Note that "LACP" is irrelevant here.

As you note, for BFD on LAG, there are individual sessions.

The discussion point covered by section 6.2 for this draft is intended to
cover the fact that BFD sessions that traverse a LAG (not BFD on LAG
sessions) may be subject to misordering due to load balancing considerations
of Layer 3 or similar packets over the LAG.

> For ECMP it’s a single BFD session across all paths if S-BGD is
> used and if running IGP OSPF or ISIS as BFD registered client then a single 
> BFD
> session exists between the ingress PE or VM compute node and egress PE or VM
> compute node.  In that case their is no OOO BFD control plane.

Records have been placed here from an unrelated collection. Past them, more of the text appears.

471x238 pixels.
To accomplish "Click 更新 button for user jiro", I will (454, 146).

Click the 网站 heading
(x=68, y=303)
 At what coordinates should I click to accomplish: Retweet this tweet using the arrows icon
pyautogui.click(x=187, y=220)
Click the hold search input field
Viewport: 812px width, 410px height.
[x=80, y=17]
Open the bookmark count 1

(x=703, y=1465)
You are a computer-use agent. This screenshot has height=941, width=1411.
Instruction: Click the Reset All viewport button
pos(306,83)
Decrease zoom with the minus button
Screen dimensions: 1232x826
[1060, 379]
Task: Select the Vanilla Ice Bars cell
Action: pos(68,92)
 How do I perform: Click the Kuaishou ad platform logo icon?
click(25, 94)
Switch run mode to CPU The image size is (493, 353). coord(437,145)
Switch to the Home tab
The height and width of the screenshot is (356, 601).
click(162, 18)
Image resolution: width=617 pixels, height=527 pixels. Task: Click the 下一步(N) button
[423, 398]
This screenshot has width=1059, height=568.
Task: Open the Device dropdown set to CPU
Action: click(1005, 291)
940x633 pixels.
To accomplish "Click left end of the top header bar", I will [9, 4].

For multihop BFD, there is no way to control out of order delivery of
packets.  Any element that causes traffic to be able to be delivered over
more than one path could misorder the packets.

For single hop BFD delivered over a transport that may be implemented by
some other underlying mechanism, say an MPLS LSP, unless that transport
guarantees in-order delivery, BFD may be subject to misordering.

These things are not in any way new considerations.  However, these things
may impact the measurements done by the BFD stability mechanism.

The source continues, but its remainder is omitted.